REQUIRED WORK -
The data must be returned in full, with no character altered.

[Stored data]
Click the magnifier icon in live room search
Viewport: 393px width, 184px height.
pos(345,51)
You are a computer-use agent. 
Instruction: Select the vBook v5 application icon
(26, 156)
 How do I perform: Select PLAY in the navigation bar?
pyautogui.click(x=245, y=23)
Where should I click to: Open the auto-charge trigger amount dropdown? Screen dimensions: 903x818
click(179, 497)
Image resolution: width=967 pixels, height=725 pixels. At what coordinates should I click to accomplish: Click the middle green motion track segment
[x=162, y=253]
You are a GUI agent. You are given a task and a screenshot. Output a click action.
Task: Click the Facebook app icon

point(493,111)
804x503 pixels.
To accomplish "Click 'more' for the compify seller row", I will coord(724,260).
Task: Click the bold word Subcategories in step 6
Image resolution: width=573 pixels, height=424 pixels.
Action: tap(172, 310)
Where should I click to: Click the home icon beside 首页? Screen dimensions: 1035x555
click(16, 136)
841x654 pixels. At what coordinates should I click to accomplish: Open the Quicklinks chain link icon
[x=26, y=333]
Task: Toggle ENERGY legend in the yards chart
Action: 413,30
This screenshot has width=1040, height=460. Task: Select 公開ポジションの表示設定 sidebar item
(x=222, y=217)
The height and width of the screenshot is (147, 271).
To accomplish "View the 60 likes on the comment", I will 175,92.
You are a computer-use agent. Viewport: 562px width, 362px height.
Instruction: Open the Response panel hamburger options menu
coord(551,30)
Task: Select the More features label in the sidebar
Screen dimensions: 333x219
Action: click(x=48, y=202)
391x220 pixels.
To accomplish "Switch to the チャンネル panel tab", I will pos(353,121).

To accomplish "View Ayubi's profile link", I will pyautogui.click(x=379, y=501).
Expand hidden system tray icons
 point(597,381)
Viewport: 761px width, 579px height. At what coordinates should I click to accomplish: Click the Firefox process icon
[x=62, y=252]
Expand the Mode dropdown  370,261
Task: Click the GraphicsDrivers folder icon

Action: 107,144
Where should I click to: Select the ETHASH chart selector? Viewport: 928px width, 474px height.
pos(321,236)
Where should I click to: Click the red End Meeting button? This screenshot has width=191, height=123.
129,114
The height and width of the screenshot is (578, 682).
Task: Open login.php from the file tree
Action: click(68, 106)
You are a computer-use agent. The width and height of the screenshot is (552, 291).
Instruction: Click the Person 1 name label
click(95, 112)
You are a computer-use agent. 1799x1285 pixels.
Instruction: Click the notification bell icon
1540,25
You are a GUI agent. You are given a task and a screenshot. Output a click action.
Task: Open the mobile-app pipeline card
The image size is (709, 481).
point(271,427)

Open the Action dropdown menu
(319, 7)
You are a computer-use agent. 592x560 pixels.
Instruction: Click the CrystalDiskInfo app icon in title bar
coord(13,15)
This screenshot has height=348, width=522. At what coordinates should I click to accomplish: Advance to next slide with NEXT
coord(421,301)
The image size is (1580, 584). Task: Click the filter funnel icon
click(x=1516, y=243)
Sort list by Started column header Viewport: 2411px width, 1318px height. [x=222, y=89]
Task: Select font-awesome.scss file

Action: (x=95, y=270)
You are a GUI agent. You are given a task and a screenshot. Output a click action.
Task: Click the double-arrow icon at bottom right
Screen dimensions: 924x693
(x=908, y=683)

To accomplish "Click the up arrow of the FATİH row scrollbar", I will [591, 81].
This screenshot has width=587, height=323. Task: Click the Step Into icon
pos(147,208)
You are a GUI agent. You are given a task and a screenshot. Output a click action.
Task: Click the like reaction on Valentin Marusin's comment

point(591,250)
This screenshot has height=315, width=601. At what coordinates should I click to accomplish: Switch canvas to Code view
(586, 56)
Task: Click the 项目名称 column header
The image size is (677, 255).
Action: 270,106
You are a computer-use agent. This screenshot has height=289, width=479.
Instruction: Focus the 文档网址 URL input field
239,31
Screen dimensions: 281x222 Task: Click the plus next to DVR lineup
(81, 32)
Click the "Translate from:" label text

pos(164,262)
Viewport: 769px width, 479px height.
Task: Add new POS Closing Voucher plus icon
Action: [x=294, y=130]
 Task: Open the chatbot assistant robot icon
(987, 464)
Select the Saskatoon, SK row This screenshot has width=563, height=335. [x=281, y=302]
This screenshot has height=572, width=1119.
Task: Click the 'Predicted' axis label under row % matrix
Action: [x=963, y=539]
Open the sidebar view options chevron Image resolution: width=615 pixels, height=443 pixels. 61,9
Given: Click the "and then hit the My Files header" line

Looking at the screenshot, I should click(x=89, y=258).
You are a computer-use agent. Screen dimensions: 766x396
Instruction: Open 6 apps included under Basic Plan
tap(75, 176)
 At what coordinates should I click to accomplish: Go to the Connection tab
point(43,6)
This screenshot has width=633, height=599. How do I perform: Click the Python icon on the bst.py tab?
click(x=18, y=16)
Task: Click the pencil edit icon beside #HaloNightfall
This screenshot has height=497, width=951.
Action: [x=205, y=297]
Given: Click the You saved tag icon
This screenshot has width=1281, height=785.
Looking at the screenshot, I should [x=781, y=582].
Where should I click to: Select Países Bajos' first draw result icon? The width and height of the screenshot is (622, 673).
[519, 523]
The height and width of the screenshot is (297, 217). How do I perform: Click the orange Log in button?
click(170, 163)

TASK RESULT -
Click the magnifier icon in live room search
Viewport: 393px width, 184px height.
pos(345,51)
You are a computer-use agent. 
Instruction: Select the vBook v5 application icon
(26, 156)
 How do I perform: Select PLAY in the navigation bar?
pyautogui.click(x=245, y=23)
Where should I click to: Open the auto-charge trigger amount dropdown? Screen dimensions: 903x818
click(179, 497)
Image resolution: width=967 pixels, height=725 pixels. At what coordinates should I click to accomplish: Click the middle green motion track segment
[x=162, y=253]
You are a GUI agent. You are given a task and a screenshot. Output a click action.
Task: Click the Facebook app icon

point(493,111)
804x503 pixels.
To accomplish "Click 'more' for the compify seller row", I will coord(724,260).
Task: Click the bold word Subcategories in step 6
Image resolution: width=573 pixels, height=424 pixels.
Action: tap(172, 310)
Where should I click to: Click the home icon beside 首页? Screen dimensions: 1035x555
click(16, 136)
841x654 pixels. At what coordinates should I click to accomplish: Open the Quicklinks chain link icon
[x=26, y=333]
Task: Toggle ENERGY legend in the yards chart
Action: 413,30
This screenshot has width=1040, height=460. Task: Select 公開ポジションの表示設定 sidebar item
(x=222, y=217)
The height and width of the screenshot is (147, 271).
To accomplish "View the 60 likes on the comment", I will 175,92.
You are a computer-use agent. Viewport: 562px width, 362px height.
Instruction: Open the Response panel hamburger options menu
coord(551,30)
Task: Select the More features label in the sidebar
Screen dimensions: 333x219
Action: click(x=48, y=202)
391x220 pixels.
To accomplish "Switch to the チャンネル panel tab", I will pos(353,121).

To accomplish "View Ayubi's profile link", I will pyautogui.click(x=379, y=501).
Expand hidden system tray icons
 point(597,381)
Viewport: 761px width, 579px height. At what coordinates should I click to accomplish: Click the Firefox process icon
[x=62, y=252]
Expand the Mode dropdown  370,261
Task: Click the GraphicsDrivers folder icon

Action: 107,144
Where should I click to: Select the ETHASH chart selector? Viewport: 928px width, 474px height.
pos(321,236)
Where should I click to: Click the red End Meeting button? This screenshot has width=191, height=123.
129,114
The height and width of the screenshot is (578, 682).
Task: Open login.php from the file tree
Action: click(68, 106)
You are a computer-use agent. The width and height of the screenshot is (552, 291).
Instruction: Click the Person 1 name label
click(95, 112)
You are a computer-use agent. 1799x1285 pixels.
Instruction: Click the notification bell icon
1540,25
You are a GUI agent. You are given a task and a screenshot. Output a click action.
Task: Open the mobile-app pipeline card
The image size is (709, 481).
point(271,427)

Open the Action dropdown menu
(319, 7)
You are a computer-use agent. 592x560 pixels.
Instruction: Click the CrystalDiskInfo app icon in title bar
coord(13,15)
This screenshot has height=348, width=522. At what coordinates should I click to accomplish: Advance to next slide with NEXT
coord(421,301)
The image size is (1580, 584). Task: Click the filter funnel icon
click(x=1516, y=243)
Sort list by Started column header Viewport: 2411px width, 1318px height. [x=222, y=89]
Task: Select font-awesome.scss file

Action: (x=95, y=270)
You are a GUI agent. You are given a task and a screenshot. Output a click action.
Task: Click the double-arrow icon at bottom right
Screen dimensions: 924x693
(x=908, y=683)

To accomplish "Click the up arrow of the FATİH row scrollbar", I will [591, 81].
This screenshot has width=587, height=323. Task: Click the Step Into icon
pos(147,208)
You are a GUI agent. You are given a task and a screenshot. Output a click action.
Task: Click the like reaction on Valentin Marusin's comment

point(591,250)
This screenshot has height=315, width=601. At what coordinates should I click to accomplish: Switch canvas to Code view
(586, 56)
Task: Click the 项目名称 column header
The image size is (677, 255).
Action: 270,106
You are a computer-use agent. This screenshot has height=289, width=479.
Instruction: Focus the 文档网址 URL input field
239,31
Screen dimensions: 281x222 Task: Click the plus next to DVR lineup
(81, 32)
Click the "Translate from:" label text

pos(164,262)
Viewport: 769px width, 479px height.
Task: Add new POS Closing Voucher plus icon
Action: [x=294, y=130]
 Task: Open the chatbot assistant robot icon
(987, 464)
Select the Saskatoon, SK row This screenshot has width=563, height=335. [x=281, y=302]
This screenshot has height=572, width=1119.
Task: Click the 'Predicted' axis label under row % matrix
Action: [x=963, y=539]
Open the sidebar view options chevron Image resolution: width=615 pixels, height=443 pixels. 61,9
Given: Click the "and then hit the My Files header" line

Looking at the screenshot, I should click(x=89, y=258).
You are a computer-use agent. Screen dimensions: 766x396
Instruction: Open 6 apps included under Basic Plan
tap(75, 176)
 At what coordinates should I click to accomplish: Go to the Connection tab
point(43,6)
This screenshot has width=633, height=599. How do I perform: Click the Python icon on the bst.py tab?
click(x=18, y=16)
Task: Click the pencil edit icon beside #HaloNightfall
This screenshot has height=497, width=951.
Action: [x=205, y=297]
Given: Click the You saved tag icon
This screenshot has width=1281, height=785.
Looking at the screenshot, I should [x=781, y=582].
Where should I click to: Select Países Bajos' first draw result icon? The width and height of the screenshot is (622, 673).
[519, 523]
The height and width of the screenshot is (297, 217). How do I perform: Click the orange Log in button?
click(170, 163)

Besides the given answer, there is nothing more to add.